Actually, screaming doesn’t seem to be a common symptom, and “scromiting” doesn’t seem to be nearly as popular usage as one article—quickly picked up on by other writers—suggested. Basically, CHS is extreme recurring nausea and vomiting which appears to be caused by excessive marijuana use. Excessive is described by the study as 20 days a month (no indication of how much was consumed on any of those days, or if it was smoked or eaten) or more.
Not much is known about CHS. Marijuana is a common treatment for nausea so that it can cause nausea seems paradoxical or at least counter-intuitive.

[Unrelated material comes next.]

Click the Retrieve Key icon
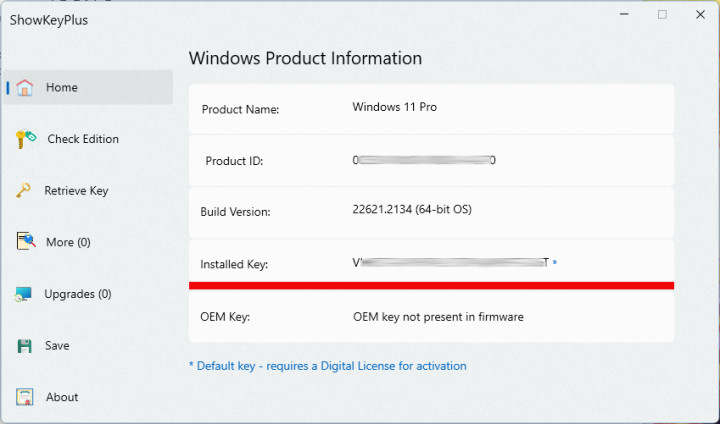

There are only two known treatments: hot showers, which only seems to help while the sufferer remains in the shower, and abstaining from marijuana use. It’s not clear why hot showers work, but it’s a common enough remedy that it is considered a diagnostic symptom (“You’re vomiting? You use marijuana? You take a lot of hot showers? You have CHS.”) Again, paradoxical: withdrawal is often the cause of vomiting, not a cure.
How common is CHS? Of the subjects in this one study—” a convenience sample of patients presenting to the [Emergency Department] of the oldest public hospital in the United States”—almost one-third “met our criteria for having experienced CHS.” The study authors continued, “If this is extractable to the general population, approximately 2.75 million (2.13-3.38 million) Americans may suffer annually from a phenomenon similar to CHS.”

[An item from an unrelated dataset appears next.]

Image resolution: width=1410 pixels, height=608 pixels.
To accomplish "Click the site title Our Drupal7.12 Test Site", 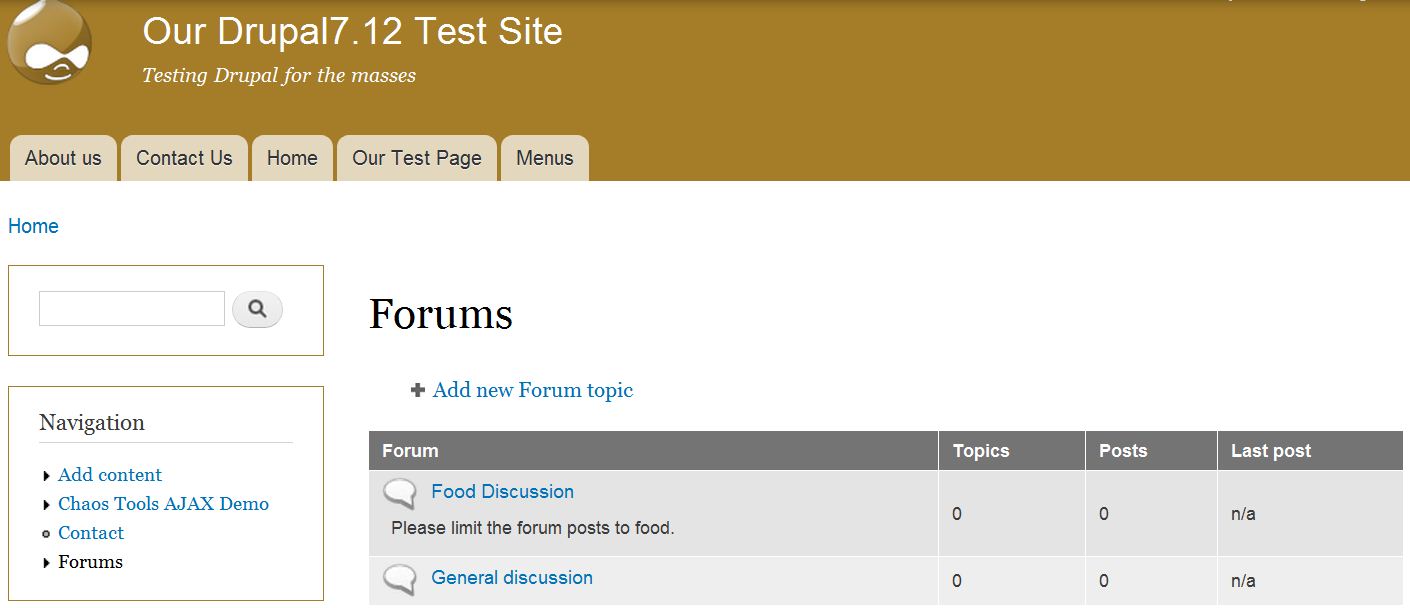I will (352, 32).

If. May. Similar. Those are wiggle words for when you don’t have enough information to speak more authoritatively. Some articles took the 2.75 million figure as more concrete. Most reports consider the condition to be much rarer, if no less disturbing. If one-third of heavy marijuana users suffered from uncontrollable regurgitation, we probably would have heard about it sooner.
The abstract of the study also doesn’t indicate when or exactly where the study was conducted (“oldest public hospital” isn’t much to go on, and may be disputed). A claim published months earlier on fact-checking site Snopes.com cited a 2016 report. If it’s based on the same study, I’d question describing it as “recent.”
If cannabis use is causing vomiting, we should study it. How much use causes it? Are there genetic predispositions? Can we come up with better remedies? (No anti-nausea treatments seem to help.)
For now, the treatment is clear: if you exhibit symptoms of CHS, stop using marijuana. If you can’t or won’t, you might be suffering from marijuana dependence or psychological addiction.
Nothing is completely harmless. Seek help.